The nonlinearity in the transmural variation of the helix angle leads to a slight increase in LVEF of 2%, and also in twist angle (Case 5 versus Case 4 in Fig. 5). This can be explained by the increase in the proportion of circumferentially-orientated fibres as a result of this nonlinearity, see. The positive correlation between the proportion of circumferentially-orientated fibres and twist angle is consistent with analyses of results for Cases 1–4, and further prove that a large proportion of circumferentially orientated fibres plays an important role in ventricular twist. In Fig. 5(e), the twist angle at end of contraction, t = 0.35 s, increased by 41% in Case 5 to that in Case 4. The increase in circumferential strain rate and decrease in longitudinal strain rate is also attributed to the increase in the proportion of circumferentially orientated fibres in Case 5.

The results in Fig. 6 showed that the amplitude of T-wave increased with increasing the range of helix angle in Cases 1–4. This was due to a decrease in the proportion of circumferentially-orientated fibres. This correlation is also observed when comparing the ECG of Case 5 to Case 4 in Fig. 6: the amplitude of T-wave was lower in Case 5 than in Case 4. For Case 5, the proportion of circumferentially orientated fibres is larger than for Case 4, see the fifth column of Table 1.

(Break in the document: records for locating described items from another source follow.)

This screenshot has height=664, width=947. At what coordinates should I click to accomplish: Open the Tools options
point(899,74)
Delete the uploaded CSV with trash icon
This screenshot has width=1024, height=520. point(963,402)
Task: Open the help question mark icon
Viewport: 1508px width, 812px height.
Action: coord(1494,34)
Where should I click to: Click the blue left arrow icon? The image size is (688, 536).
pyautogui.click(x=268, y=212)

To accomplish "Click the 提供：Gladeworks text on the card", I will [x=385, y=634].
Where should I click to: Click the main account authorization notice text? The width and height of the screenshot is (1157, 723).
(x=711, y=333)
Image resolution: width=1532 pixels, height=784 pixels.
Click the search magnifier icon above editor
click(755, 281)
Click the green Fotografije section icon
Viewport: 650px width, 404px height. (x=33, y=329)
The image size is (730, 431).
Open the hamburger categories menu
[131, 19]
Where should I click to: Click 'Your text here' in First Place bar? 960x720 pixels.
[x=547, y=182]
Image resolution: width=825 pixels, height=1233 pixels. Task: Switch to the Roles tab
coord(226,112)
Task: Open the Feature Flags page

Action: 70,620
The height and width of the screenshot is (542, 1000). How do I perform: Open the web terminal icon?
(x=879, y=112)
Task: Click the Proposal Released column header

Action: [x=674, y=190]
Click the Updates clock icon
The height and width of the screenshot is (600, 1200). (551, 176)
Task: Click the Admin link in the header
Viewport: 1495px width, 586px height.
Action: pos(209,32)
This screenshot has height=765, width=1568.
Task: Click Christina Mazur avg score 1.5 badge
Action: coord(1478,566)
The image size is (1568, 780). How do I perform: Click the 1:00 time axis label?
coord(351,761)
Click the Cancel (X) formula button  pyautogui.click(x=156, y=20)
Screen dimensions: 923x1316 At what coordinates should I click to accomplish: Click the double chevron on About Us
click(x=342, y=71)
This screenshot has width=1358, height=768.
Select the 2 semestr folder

The negative correlation between the proportion of circumferentially-orientated fibres and T-wave amplitude can be explained by the modulation of the distance between deformed ventricles and torso. As seen in the equation for computing the ECG potential or wave amplitude in (1) of [20], a shorter distance between the ventricles and torso will result in a larger amplitude. From Fig. 4(d), Case 4 had the least circumferential contraction or the largest diameters of ventricular cavities, leading to a shorter distance between ventricles and torso, and thus to the location of the ECG leads. Therefore, Case 4 has larger T-wave amplitude than in other cases.

5 Conclusion

A simulation study was conducted using a computational human biventricular model to quantify the effects of the range and transmural gradient of the helix angle on clinical electrocardiographic and mechanical biomarkers, using five models of the helix angle based on in vivo DTMRI data of the human heart. We found that both electrocardiographic and mechanical biomarkers are influenced by these two factors, through regulating the proportion of circumferentially-orientated fibres. With an increase in this proportion, the T-wave amplitude slightly decreases, circumferential contraction and twist increase while longitudinal shortening decreases. Thus, an optimal balance between circumferentially and longitudinally oriented fibres is crucial for the effective contraction of the heart. These findings have implications for modelling and simulation studies, and also for potential DTMRI data interpretation and to guide advancements in image acquisition and analysis to characterise human ventricular fibre architecture.